Reference genome development
To obtain the reference genome of C. subpubescens , the individual with the highest homozygosity (based on previous studies using SSR markers, Setsuko et al. 2023) was selected from 51 individuals cultivated in a greenhouse at the Forestry and Forest Products Research Institute. DNA was extracted from fresh leaves using the Genomic-tip (Qiagen, Germany). Library construction, using the SMRTbell Template Prep Kit (PacBio, USA), was performed according to the manufacturer’s instructions. The DNA library was further fractionated using BluePippin (Sage Science, USA) to eliminate fragments < 15 kb in size and sequenced using four single-molecule real-time cells on the Sequel system (PacBio, USA). DNA extraction, library preparation, and sequencing were conducted by the Kazusa DNA Research Institute (Chiba, Japan).
De novo genome assembly for C. subpubescens involved preprocessing to split chimera sequences using yacrd (Marijon et al., 2020). The assembly, conducted using wtdbg2 v. 2.5 (Ruan & Li, 2020), resulted in a genome size of approximately 450 Mb (Masuda et al., unpublished).

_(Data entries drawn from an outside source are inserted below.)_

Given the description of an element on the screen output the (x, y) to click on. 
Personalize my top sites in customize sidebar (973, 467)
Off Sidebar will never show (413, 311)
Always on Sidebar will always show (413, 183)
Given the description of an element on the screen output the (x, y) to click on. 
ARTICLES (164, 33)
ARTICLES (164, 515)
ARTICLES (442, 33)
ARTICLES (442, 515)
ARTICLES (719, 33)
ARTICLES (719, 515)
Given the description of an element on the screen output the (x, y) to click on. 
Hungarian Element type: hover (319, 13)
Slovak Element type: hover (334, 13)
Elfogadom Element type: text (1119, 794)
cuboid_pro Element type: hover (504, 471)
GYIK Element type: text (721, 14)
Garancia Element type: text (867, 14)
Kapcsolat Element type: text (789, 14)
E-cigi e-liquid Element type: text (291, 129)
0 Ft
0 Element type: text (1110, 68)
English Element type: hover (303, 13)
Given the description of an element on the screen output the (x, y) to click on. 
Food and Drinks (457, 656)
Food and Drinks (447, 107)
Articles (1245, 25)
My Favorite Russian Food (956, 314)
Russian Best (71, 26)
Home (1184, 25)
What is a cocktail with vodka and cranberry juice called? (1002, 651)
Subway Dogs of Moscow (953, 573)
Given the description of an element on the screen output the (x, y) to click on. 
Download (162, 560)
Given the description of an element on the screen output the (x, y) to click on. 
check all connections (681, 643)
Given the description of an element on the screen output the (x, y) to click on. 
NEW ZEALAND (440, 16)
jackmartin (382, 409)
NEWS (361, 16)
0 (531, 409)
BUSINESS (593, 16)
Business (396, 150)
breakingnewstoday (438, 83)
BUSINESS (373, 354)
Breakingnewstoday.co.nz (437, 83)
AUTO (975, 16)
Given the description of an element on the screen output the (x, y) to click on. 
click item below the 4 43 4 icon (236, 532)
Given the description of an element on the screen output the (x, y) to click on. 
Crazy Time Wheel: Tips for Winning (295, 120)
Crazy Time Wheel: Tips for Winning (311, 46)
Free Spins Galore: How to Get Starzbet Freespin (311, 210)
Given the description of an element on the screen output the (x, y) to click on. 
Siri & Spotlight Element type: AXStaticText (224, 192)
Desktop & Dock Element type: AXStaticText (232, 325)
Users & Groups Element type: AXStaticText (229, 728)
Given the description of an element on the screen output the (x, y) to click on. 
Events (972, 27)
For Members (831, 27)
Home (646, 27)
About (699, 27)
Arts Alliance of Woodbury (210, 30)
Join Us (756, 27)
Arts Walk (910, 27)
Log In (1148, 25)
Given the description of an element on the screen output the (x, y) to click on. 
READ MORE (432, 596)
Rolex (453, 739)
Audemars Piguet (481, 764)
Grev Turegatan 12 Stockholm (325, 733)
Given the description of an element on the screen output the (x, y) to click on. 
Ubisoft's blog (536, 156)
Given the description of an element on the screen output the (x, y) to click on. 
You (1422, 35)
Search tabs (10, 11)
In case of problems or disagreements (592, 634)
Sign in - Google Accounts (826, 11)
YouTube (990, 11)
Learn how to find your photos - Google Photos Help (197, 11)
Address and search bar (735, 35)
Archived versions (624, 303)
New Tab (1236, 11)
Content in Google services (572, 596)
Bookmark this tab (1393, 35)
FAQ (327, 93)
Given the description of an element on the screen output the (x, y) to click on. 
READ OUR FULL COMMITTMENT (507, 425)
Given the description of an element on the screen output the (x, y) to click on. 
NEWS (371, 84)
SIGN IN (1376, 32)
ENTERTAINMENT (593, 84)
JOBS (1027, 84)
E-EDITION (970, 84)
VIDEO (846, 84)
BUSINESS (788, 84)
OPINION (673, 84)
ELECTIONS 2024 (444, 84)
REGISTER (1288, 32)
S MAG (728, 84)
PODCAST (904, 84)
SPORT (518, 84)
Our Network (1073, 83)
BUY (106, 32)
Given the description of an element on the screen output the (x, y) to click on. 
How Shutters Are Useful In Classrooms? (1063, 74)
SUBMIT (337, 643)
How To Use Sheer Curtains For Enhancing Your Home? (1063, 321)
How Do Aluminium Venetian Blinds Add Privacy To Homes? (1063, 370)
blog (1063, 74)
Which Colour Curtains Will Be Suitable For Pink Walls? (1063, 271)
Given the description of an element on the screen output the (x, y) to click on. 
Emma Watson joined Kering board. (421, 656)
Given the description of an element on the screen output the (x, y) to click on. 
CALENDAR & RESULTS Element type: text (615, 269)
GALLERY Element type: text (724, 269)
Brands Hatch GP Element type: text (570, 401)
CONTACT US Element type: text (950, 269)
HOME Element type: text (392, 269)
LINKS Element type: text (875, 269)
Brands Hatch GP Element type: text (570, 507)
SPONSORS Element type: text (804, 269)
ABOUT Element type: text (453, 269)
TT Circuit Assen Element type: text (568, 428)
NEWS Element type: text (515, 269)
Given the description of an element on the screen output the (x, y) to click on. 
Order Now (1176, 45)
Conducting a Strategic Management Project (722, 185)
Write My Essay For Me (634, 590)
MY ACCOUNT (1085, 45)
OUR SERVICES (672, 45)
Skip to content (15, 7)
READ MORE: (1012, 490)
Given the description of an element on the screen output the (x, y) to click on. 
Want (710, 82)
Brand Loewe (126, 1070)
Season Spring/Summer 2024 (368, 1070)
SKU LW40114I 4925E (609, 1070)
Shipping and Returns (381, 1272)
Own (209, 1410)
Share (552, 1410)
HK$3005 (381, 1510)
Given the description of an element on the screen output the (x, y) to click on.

The original dataset was approximately 81 × the size of the C. subpubescens genome. The dataset comprised a total of 482,624,924 bases and 6,011 reads, with read lengths of 1,129–5,172,107 bp (mean: 80,290 bp). The N50 sequence length was 623,636 bp. The quality of the assembly was assessed using the web tool gVolante (Nishimura et al., 2017). Using BUSCO (Simão et al., 2015) implemented in gVolante, approximately 86.1% of the complete core plant genes (1,440 in total) were detected in the assembly.